Nigeria had to acquire emergency potash supplies from Canada in April after being unable to import the essential fertiliser from Russia owing to Western sanctions, according to the chairman of Nigeria’s sovereign investment body, NSIA.
NSIA’s head, Uche Orji, declined to comment on pricing. However, according to commodities pricing service Argus Media, spot rates for delivery to west Africa are up more than 250 percent from last year, throwing a severe blow to the country’s finances.
The action exemplifies one of the numerous unexpected repercussions of sanctions imposed to punish Russia for its invasion of Ukraine, which it refers to as a “special military operation.”
The invasion, according to the International Monetary Fund, has given a “major negative shock” to Sub-Saharan Africa, pushing up food and energy costs and placing the most vulnerable people at risk of starvation.
The added strain comes as many nations continue to struggle with the long-running COVID-19 outbreak.
Nigeria has been grappling with double-digit inflation for years, which accelerated to 15.92 percent last month, and the country’s 200 million people will face even higher food prices this year and next as the agricultural sector passes on the increased costs of imported wheat, diesel, and fertiliser.
“Because Russia was unable to supply, we purchased spot from Canadian merchants.
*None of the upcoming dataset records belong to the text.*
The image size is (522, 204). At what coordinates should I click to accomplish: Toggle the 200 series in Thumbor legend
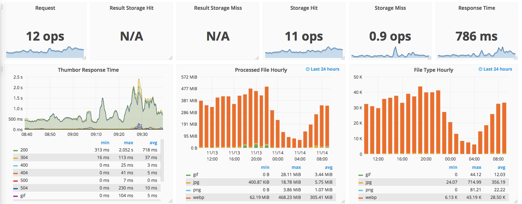[24, 150]
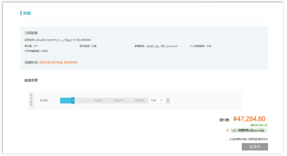The height and width of the screenshot is (156, 287).
Task: Open the 服务协议 link
Action: pyautogui.click(x=263, y=139)
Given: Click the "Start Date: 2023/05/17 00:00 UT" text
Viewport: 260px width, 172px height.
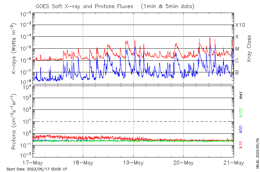Looking at the screenshot, I should (37, 169).
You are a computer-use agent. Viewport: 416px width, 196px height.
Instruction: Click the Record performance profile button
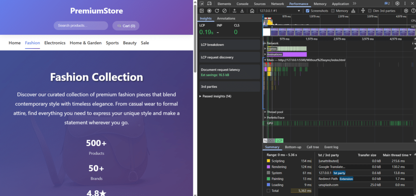(209, 11)
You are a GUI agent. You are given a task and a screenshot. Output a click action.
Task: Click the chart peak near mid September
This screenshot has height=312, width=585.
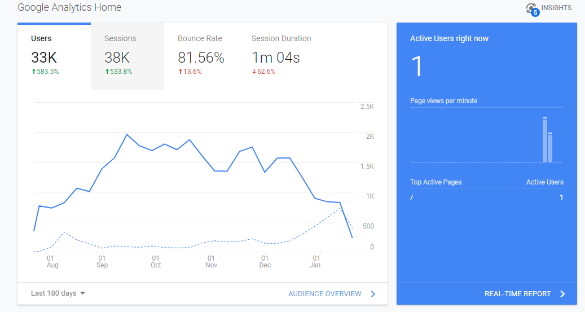[x=127, y=134]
The Canadian High Commission in Nigeria aided in the beginning of the dialogue with producers “Reuters spoke with Orji.
As part of the Nigerian government’s plan to enhance its ability to make blended fertiliser, NSIA negotiates the import of raw fertiliser components such as potash.
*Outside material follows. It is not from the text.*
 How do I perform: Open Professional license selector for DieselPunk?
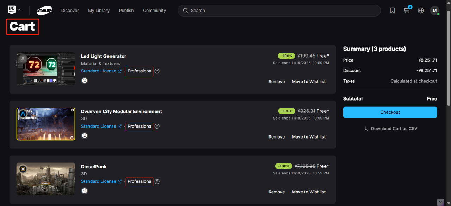click(x=140, y=181)
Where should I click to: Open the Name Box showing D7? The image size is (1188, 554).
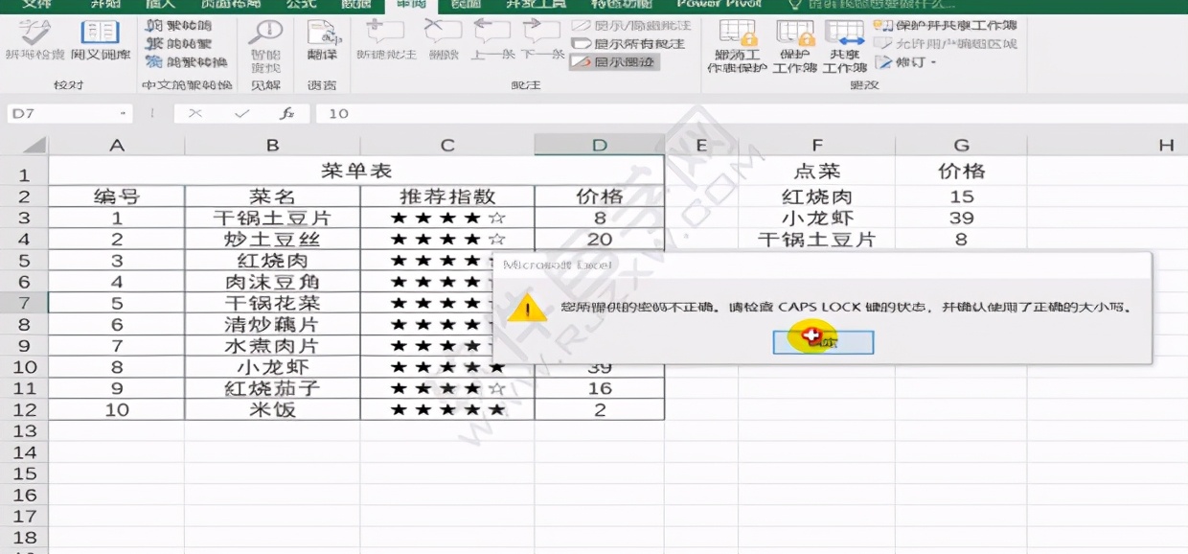pos(57,112)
Orji said that Nigerian potash stockpiles are sufficient to meet 40% of blending demand, and that the country has purchased three cargoes of Canadian potash, which should arrive within the next month. Normally, Russia sends five shipments to the nation each year.
Western sanctions, as well as self-sanctioning by many global firms and financial institutions, have wreaked havoc on anybody dealing in Russian-made goods, driving up energy and commodity prices to new highs.
Since 2019, Nigeria’s only supply has been Russia’s Uralkali, a significant worldwide manufacturer of the agricultural fertiliser.
Uralkali did not respond to our request for comment. There was no quick response from the Canadian government.
Although the potash producer has escaped penalties so far, Russian tycoon Dmitry Mazepin resigned from the board and sold his majority position in Uralchem after being sanctioned by the EU in March. The majority of Uralkali is owned by Uralchem.
Orji stated that talks were still underway to determine whether a Russian delivery could be arranged.
Since last year, when the EU put sanctions on Belarus, the world’s third largest producer after Russia and Canada, the price of potash has risen.
According to commodities pricing firm Argus Media, the price jumped in early March as a result of Russian financial penalties, reaching a high of $1,125 per tonne for goods sent to South Africa at the end of April. Belarus and Russia together account for 38% of global potash supply, which are currently in doubt.
According to the local fertiliser group FEPSAN, Nigeria imported roughly 200,000 tonnes of potash last year, one of three main elements for fertiliser mixing. Nigeria imports slightly under 40% of its raw materials, with the balance supplied domestically. Local blended output was 1.5 million tonnes last year, virtually equaling domestic demand.